=== INFORMATION ===
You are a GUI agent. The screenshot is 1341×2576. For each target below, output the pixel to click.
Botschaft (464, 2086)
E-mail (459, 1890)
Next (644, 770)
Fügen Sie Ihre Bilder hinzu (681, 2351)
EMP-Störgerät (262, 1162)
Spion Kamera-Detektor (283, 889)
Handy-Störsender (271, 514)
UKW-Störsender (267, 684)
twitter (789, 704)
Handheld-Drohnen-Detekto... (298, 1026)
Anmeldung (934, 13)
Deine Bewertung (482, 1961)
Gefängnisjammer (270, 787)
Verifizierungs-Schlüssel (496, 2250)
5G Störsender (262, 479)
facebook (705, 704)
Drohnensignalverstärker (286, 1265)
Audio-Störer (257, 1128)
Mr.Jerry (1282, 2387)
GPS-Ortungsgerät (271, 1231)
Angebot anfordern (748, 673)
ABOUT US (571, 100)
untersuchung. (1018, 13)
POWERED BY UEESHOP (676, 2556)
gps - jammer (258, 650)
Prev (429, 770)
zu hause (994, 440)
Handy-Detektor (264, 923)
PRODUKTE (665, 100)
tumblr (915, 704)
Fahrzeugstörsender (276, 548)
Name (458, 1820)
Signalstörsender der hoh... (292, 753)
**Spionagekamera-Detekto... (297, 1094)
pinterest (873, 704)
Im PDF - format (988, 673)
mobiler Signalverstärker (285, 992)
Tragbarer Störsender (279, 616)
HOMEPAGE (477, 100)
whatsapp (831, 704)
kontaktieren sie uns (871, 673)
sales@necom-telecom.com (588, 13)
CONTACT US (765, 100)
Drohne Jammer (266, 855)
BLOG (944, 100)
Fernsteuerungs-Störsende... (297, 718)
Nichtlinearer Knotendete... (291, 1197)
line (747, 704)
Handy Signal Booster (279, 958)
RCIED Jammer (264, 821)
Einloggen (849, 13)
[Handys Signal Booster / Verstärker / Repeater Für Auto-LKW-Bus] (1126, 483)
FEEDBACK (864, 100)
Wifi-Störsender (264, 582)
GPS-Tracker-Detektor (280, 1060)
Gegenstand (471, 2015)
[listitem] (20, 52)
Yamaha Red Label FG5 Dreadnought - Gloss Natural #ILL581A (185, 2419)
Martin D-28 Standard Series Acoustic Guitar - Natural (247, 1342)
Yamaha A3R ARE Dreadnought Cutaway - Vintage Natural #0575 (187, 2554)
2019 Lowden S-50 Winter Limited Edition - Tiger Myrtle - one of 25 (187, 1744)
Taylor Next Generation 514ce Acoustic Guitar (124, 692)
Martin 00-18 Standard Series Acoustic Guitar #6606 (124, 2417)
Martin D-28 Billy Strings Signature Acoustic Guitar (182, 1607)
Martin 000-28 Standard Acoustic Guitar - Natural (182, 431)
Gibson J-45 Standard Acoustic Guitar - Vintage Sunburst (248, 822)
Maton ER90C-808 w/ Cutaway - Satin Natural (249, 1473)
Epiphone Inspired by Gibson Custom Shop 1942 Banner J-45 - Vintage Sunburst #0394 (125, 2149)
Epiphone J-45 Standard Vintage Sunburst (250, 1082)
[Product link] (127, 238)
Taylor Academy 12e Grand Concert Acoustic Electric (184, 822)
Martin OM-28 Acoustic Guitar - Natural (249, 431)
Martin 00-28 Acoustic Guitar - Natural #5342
===
Please output only the lines from the first line of the entries through the line with "Prev (429, 770)", both included, exactly as written.

* TASK RESULT:
You are a GUI agent. The screenshot is 1341×2576. For each target below, output the pixel to click.
Botschaft (464, 2086)
E-mail (459, 1890)
Next (644, 770)
Fügen Sie Ihre Bilder hinzu (681, 2351)
EMP-Störgerät (262, 1162)
Spion Kamera-Detektor (283, 889)
Handy-Störsender (271, 514)
UKW-Störsender (267, 684)
twitter (789, 704)
Handheld-Drohnen-Detekto... (298, 1026)
Anmeldung (934, 13)
Deine Bewertung (482, 1961)
Gefängnisjammer (270, 787)
Verifizierungs-Schlüssel (496, 2250)
5G Störsender (262, 479)
facebook (705, 704)
Drohnensignalverstärker (286, 1265)
Audio-Störer (257, 1128)
Mr.Jerry (1282, 2387)
GPS-Ortungsgerät (271, 1231)
Angebot anfordern (748, 673)
ABOUT US (571, 100)
untersuchung. (1018, 13)
POWERED BY UEESHOP (676, 2556)
gps - jammer (258, 650)
Prev (429, 770)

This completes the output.